On February 24, 2017, following the expiration of the Offer and pursuant to the terms of the Merger Agreement, the Purchaser was merged with and into the Registrant with the Registrant continuing as the surviving corporation after the merger (the “ Merger ”). As a result of the Merger, the Common Stock is held of record by fewer than 300 persons. Accordingly, the Registrant intends to file a Certification and Notice of Termination of Registration on Form 15 with the Commission with respect to its Common Stock.

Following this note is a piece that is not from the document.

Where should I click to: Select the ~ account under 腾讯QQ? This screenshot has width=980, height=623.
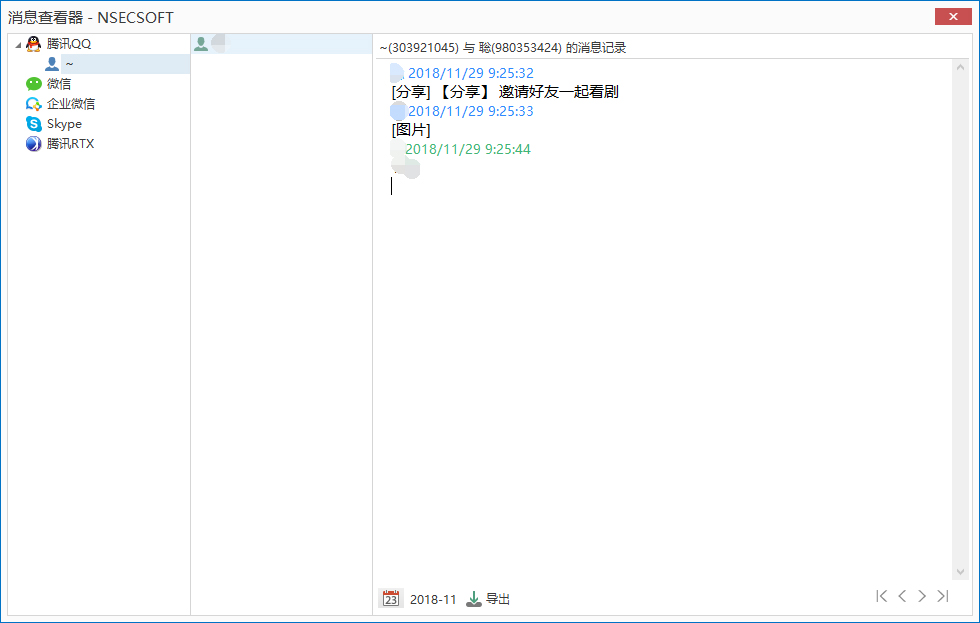(69, 64)
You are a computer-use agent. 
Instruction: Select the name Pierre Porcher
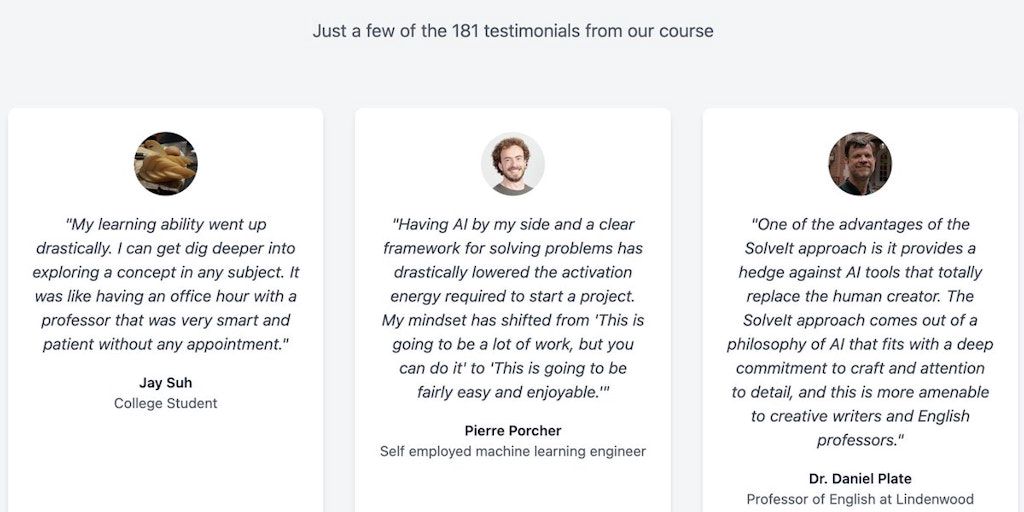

As a result of the Merger, no additional shares of Common Stock will be issued under the Registration Statements.

 

In light of the foregoing, the Registrant has determined to terminate the offerings under the Registration Statements.  Accordingly, the Registrant is filing this Post-Effective Amendment to the Registration Statements pursuant to Rule 478 under the Securities Act of 1933, as amended, to terminate the effectiveness of the Registration Statements, and, in accordance with the undertakings made by the Registrant in the Registration Statements, to remove from registration any and all of the securities previously registered under the Registration Statements that remain unsold as of the date hereof. The Registration Statements are hereby amended, as appropriate, to reflect the deregistration of all such securities.

 

 

 

 

SIGNATURES

 

Pursuant to the requirements of the Securities Act of 1933, the registrant certifies that it has reasonable grounds to believe that it meets all of the requirements for filing on Form S-3 and has duly caused this Post-Effective Amendment No. 1 to be signed on its behalf by the undersigned, thereunto duly authorized, in the City of Princeton, State of New Jersey, on the 24th day of February, 2017.

 

  DERMA SCIENCES, INC.
   
   
  By:  /s/ Peter J. Arduini
    Name:  Peter J. Arduini
    Title: President and Chief Executive Officer

 

No other person is required to sign this Post-Effective Amendment No. 1 in reliance upon Rule 478 under the Securities Act of 1933, as amended.